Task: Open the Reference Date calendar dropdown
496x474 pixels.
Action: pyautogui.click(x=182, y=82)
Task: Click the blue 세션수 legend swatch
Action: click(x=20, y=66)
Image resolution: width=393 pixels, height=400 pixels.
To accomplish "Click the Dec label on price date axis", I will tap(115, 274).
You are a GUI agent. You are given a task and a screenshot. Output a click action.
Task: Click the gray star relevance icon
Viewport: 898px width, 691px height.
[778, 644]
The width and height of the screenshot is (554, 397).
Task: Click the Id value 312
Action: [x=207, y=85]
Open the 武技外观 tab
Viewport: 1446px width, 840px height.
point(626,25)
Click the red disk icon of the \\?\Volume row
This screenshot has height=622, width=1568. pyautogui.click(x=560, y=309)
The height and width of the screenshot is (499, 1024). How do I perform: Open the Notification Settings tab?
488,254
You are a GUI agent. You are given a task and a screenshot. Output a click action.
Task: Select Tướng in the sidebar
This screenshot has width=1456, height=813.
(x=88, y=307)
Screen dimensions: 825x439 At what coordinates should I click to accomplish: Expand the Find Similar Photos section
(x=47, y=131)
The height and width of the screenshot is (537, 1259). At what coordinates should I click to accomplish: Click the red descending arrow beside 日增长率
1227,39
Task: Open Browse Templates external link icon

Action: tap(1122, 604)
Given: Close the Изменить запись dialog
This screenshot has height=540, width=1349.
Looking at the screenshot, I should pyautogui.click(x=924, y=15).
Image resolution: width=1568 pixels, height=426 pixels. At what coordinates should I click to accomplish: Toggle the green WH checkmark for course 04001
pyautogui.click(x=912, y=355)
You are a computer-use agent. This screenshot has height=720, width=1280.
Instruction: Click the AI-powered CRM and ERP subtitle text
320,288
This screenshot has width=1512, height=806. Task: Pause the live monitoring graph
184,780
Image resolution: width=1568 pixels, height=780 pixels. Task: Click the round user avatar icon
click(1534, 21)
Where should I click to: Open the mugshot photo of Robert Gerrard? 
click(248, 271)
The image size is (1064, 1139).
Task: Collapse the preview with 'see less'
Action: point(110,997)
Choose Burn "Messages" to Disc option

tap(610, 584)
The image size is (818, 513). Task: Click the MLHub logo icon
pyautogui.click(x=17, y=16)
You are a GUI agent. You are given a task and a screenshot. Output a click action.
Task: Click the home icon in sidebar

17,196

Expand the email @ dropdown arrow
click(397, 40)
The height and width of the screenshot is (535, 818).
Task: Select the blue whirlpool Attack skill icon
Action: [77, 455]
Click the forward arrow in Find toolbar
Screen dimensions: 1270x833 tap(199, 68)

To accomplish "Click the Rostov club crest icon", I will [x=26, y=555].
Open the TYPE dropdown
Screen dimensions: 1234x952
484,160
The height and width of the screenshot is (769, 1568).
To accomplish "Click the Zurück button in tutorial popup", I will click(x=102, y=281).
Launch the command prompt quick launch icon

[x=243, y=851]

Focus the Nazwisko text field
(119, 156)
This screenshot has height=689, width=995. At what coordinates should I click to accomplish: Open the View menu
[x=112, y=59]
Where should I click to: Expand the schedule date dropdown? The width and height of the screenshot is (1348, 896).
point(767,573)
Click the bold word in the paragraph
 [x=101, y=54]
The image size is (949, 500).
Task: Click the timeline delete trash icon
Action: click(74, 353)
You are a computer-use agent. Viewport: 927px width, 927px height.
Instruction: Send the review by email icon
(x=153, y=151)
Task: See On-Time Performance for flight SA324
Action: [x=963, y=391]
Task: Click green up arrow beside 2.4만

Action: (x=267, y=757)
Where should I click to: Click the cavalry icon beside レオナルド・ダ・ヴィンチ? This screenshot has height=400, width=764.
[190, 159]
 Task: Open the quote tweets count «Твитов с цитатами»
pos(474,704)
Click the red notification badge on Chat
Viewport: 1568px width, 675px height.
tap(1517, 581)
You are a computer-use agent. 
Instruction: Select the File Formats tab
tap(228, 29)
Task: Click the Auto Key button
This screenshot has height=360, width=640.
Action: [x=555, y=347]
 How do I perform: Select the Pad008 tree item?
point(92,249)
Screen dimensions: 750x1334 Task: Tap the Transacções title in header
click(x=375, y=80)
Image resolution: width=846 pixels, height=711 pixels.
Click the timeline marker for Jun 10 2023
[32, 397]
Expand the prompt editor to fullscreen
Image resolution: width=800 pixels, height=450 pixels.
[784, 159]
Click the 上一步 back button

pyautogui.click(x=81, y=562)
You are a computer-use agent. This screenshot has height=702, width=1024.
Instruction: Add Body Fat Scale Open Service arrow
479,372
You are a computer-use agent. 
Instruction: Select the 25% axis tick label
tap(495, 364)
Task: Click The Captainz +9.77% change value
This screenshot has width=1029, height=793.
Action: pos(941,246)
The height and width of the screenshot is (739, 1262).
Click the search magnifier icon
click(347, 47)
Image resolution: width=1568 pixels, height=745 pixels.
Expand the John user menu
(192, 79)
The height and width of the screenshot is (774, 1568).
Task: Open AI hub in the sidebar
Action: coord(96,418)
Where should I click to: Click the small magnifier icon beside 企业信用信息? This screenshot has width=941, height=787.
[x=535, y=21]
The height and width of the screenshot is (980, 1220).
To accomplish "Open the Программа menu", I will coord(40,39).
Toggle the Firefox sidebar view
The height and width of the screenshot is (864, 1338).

**Prompt:**
Exact copies of the lines from the one containing "Screen dimensions: 750x1334" through the end of the listing, both included, are the only thing wanted.

**Answer box:**
Screen dimensions: 750x1334 Task: Tap the Transacções title in header
click(x=375, y=80)
Image resolution: width=846 pixels, height=711 pixels.
Click the timeline marker for Jun 10 2023
[32, 397]
Expand the prompt editor to fullscreen
Image resolution: width=800 pixels, height=450 pixels.
[784, 159]
Click the 上一步 back button

pyautogui.click(x=81, y=562)
You are a computer-use agent. This screenshot has height=702, width=1024.
Instruction: Add Body Fat Scale Open Service arrow
479,372
You are a computer-use agent. 
Instruction: Select the 25% axis tick label
tap(495, 364)
Task: Click The Captainz +9.77% change value
This screenshot has width=1029, height=793.
Action: pos(941,246)
The height and width of the screenshot is (739, 1262).
Click the search magnifier icon
click(347, 47)
Image resolution: width=1568 pixels, height=745 pixels.
Expand the John user menu
(192, 79)
The height and width of the screenshot is (774, 1568).
Task: Open AI hub in the sidebar
Action: coord(96,418)
Where should I click to: Click the small magnifier icon beside 企业信用信息? This screenshot has width=941, height=787.
[x=535, y=21]
The height and width of the screenshot is (980, 1220).
To accomplish "Open the Программа menu", I will coord(40,39).
Toggle the Firefox sidebar view
The height and width of the screenshot is (864, 1338).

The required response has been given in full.